Reviewed: January 2014
I really struggled to see what this book is for. When in a charitable mood I think that it might have been intended as an introductory text to give beginners an introduction to all the practices they should be aware of as a professional software developer – a broad overview to get them asking the right questions and to prepare the ground for reading some important books later. This is not what the book claims to be, though it could indeed be a less daunting prospect than a bookshelf-crushing collection of essential reading presented all at once. On less charitable days, I think the author must have chosen to publish this as a book because you can't sell a one-page bibliography.
The rather harsh judgement stems from my question about the purpose of the book. This volume of 400 or so pages is not (obviously!) a comprehensive guide to patterns, testing, refactoring, coding style and object oriented design. Instead it takes samples of good advice from a range of classic works on these topics. These are perhaps a good start in explaining the importance and usefulness of knowing and understanding concepts that the profession finds useful, but it's not enough to go very far with applying them. A reader not already familiar with the referenced works will need to read those too, so why not give them just enough to whet their appetite for that? This book is a lot longer than it needs to be and would be better as a thin volume of Practices every programmer should know – giving the flavour of these, illustrating why they are important and helping readers to identify which ideas warrant the most immediate attention in their own circumstances.

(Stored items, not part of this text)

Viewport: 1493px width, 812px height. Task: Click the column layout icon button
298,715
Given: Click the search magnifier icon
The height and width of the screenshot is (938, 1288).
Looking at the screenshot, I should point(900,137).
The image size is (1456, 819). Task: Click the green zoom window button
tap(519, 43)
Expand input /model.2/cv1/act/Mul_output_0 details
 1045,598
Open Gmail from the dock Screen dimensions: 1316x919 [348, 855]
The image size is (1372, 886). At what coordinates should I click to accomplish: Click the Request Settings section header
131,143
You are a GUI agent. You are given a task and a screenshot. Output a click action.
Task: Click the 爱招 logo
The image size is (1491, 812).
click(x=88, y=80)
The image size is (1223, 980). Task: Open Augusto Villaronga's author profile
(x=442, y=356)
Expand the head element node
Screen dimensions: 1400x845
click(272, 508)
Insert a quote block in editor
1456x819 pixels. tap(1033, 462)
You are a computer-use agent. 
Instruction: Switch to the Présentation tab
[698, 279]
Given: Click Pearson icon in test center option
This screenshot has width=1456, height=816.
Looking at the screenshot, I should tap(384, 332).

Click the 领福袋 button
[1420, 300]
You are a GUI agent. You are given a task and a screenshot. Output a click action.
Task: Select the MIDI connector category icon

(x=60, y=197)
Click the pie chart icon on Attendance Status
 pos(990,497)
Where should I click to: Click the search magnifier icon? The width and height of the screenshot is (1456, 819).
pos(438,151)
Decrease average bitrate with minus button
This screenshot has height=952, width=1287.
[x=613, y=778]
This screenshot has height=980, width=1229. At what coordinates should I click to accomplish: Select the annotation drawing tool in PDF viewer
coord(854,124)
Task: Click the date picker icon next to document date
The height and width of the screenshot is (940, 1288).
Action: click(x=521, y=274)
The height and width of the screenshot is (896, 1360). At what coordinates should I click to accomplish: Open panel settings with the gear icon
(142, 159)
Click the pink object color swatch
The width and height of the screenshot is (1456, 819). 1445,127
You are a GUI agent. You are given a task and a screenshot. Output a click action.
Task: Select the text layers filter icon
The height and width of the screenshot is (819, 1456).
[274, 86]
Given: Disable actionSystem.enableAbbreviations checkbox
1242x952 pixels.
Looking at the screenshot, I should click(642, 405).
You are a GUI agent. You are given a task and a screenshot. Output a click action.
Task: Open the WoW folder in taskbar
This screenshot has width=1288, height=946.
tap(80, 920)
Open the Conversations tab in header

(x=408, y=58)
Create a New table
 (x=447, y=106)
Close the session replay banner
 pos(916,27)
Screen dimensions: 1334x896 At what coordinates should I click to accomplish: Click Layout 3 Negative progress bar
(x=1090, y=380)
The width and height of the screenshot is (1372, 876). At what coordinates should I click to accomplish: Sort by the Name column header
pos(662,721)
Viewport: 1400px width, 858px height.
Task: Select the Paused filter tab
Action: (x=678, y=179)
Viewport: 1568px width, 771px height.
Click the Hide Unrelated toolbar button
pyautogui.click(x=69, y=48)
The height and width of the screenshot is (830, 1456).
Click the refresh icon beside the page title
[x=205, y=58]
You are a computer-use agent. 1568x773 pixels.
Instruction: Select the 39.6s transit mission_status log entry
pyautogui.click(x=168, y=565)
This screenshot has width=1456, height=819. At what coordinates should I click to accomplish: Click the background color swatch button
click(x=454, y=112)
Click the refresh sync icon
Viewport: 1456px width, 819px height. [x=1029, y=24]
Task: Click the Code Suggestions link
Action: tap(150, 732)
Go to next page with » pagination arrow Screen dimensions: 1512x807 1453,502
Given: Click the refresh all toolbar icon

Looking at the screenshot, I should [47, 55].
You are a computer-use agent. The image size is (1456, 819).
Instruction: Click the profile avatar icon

A reader who is already familiar with the cited texts will not learn anything new from this book. The author seems to lack of a clear understanding of just who his audience is. Sometimes he refers to books and their authors as though they are already known to the reader and only later, if at all, pauses to introduce them. The referenced titles and names are in fact almost certainly already well-known to ACCU members. The back-cover claim that the book ‘provides developers, project leads and testers powerful new ways to collaborate, achieve immediate goals, and build systems that improve in quality with each iteration’ (my emphasis) is not accurate. They are new only in the sense that they are not universally known and adopted ways. That they are not universal is evident from the author’s banging of a professionalism drum, which gets increasingly irritating with every repetition. There seems little point in labouring the value of adopting professional practices to a reader who has already shown some regard for their own development by picking up a book they hope to learn from.
Clarity of purpose is lacking not just in writing for a particular audience but also in expounding the theme set out in the book’s title. The term ‘Emergent Design’ is used in two different contexts: how software development processes have changed over time, and how a software system can be designed to evolve smoothly over time rather than inevitably decay as changes come along. The former does not really warrant space in this book; how we came to reach our current understanding of what constitutes good software development practice is of little use, even for those with experience of how things once were, in a book which will be read to learn how to do things better within a very different paradigm. The latter theme is more apposite; the author should have stuck to this and kept the book more focused on the value of important current practices. With a couple of small exceptions the book’s advice on these is not poor advice – but it is a rather random rehashing of subset of ideas from a good, solid collection of other, well-respected works. My recommendation is to cut to the chase and read the books in the bibliography instead.